Why We’re Not Interested in Your Sunday School

AndreaYoung adults seek new forms of Christian education.

This article was originally published in the May 2014 special edition “Guide to Young Adult Ministry” of Presbyterians Today magazine. To
subscribe or read more articles from this issue, go to www.pcusa.org/today.

Battered by a constant torrent of news stories, online media, and social networking feeds, millennials have grown up with a “super highway” of information. They also are on track to be the most educated generation in history.

Millennials no longer need (or believe they need) experts—including those in the church—to pass information from on high. They can listen to a TED talk for cutting-edge information on a wide variety of topics. Christian education, therefore, has to offer something that no YouTube video can: whole-life transformation.

Regrettably, many congregations continue to employ the traditional Sunday school model—designed to transmit information that millennials no longer seek. Maybe it’s not incidental that many congregations are experiencing declining participation, especially among millennials and their children.

The Sunday school model may no longer be the most effective way to reach young people in the United States. Here’s why.

Yesterday vs. Today

In many congregations, Sunday school is the main opportunity, aside from worship, to share faith with adults and children. Congregations spend a great deal of time, money, and energy on that hour, with the hope that their curriculum, volunteers, and excitement will convey all that anyone needs to know to live as a Christian.

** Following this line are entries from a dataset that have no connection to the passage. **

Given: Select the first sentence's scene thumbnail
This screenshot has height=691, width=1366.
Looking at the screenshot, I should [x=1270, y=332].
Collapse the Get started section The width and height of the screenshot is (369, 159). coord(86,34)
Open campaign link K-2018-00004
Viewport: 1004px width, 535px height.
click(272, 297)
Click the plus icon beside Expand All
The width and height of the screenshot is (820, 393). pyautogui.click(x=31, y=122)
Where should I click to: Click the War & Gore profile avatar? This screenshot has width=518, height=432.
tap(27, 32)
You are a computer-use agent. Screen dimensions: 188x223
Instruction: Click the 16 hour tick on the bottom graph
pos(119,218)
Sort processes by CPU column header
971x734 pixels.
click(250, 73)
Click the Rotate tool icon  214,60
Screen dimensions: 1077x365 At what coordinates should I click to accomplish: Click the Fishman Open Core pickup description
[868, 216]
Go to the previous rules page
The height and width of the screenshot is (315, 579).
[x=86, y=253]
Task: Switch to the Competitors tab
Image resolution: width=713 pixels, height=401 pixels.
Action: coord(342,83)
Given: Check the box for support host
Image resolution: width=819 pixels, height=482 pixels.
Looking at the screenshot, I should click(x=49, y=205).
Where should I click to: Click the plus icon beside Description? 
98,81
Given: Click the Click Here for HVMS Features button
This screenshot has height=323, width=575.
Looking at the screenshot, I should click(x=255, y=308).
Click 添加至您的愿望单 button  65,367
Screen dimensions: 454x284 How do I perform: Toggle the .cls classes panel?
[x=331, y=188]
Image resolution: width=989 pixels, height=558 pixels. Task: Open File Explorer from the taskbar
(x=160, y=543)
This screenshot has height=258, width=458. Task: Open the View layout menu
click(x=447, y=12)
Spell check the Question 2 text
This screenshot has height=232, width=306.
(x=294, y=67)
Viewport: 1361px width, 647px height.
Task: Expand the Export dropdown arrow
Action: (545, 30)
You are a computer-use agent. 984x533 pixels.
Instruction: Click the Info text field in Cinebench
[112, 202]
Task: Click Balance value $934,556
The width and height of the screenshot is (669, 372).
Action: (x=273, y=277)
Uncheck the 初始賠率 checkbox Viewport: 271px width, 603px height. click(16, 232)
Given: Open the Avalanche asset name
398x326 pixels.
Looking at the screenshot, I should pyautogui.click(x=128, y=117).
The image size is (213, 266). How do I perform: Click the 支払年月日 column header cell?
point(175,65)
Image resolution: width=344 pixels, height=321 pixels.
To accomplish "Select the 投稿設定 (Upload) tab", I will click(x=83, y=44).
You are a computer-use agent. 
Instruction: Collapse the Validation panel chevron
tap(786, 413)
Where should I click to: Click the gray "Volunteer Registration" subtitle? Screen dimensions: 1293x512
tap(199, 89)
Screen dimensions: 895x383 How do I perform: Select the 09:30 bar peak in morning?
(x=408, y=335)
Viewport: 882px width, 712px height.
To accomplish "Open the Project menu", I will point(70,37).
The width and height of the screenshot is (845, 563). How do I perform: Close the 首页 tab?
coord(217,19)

Decades ago, there was little need to learn how to apply faith in the surrounding culture, because everyone (at least outwardly) shared the faith. So, the church set aside a time for individuals to learn more about their tradition’s understanding of the Bible and doctrine.

Today, many different values, lifestyles, and beliefs visibly pervade our culture. Christians now face having to integrate their faith in work and social environments that often bear few signs of Christian influence. One hour of Sunday school does not transform their lives; it segments their lives. Millennials wonder, “If the gospel is true, shouldn’t it saturate every area of life and not occupy our minds for only an hour each week?”

Church vs. Home

It used to be that children learned about Jesus at home and in public schools. Slowly, teaching about Jesus became less common in school and, sadly, at home.

Many millennials would like to see that latter trend reversed. They seek training to be educators in their respective contexts. They don’t just want to be taught; they want to be taught to teach. Millennials want to be empowered to learn on their own and shepherd their children.

Hearing vs. Expriencing

“The Western church has more information about Jesus and the Bible and the church than we’ve ever had,” says BJ Woodworth, pastor of the Open Door, a missional Presbyterian worshiping community in Pittsburgh that consists largely of millennials and their children. “And yet we’re not seeing deep, soul-level transformation happening in people’s lives.” Millennials do not see the value in memorizing information that is available at their fingertips. Instead, they want to know why something matters and how it affects them and the world around them.

New Models

It might be difficult for churches to break their Sunday school habit. The following examples, while not blueprints, may spark ideas for more effective models for millennials and their children.

1. All-encompassing

Nathan Van Patter, 26, attends the Upper Room, a PC(USA) church plant in Pittsburgh. Recently, he led a weekly Bible study on Mark with 8 to 10 other young adults. To put what they learned into action, the group brainstormed ways to bring Mark’s Gospel to bear in their community.

Like many millennials, the group wanted to connect the study with their everyday lives in a truly meaningful way. They wanted the group to become a place where they could be Christians together and make an impact in their community. This shows that educational endeavors within the church must convey meaning or impact. Millennials have little interest in programs that seem to have no effect on God’s kingdom.

2. Focused on everyday practices

At the Open Door, all are encouraged to adopt rhythms and practices for their everyday lives. Woodworth says congregations need to create a situation where millennials, rather than being “dependent on the church for the program to feed them, to nurture them, to transform them, . . . become self-dependent, independent, interdependent.”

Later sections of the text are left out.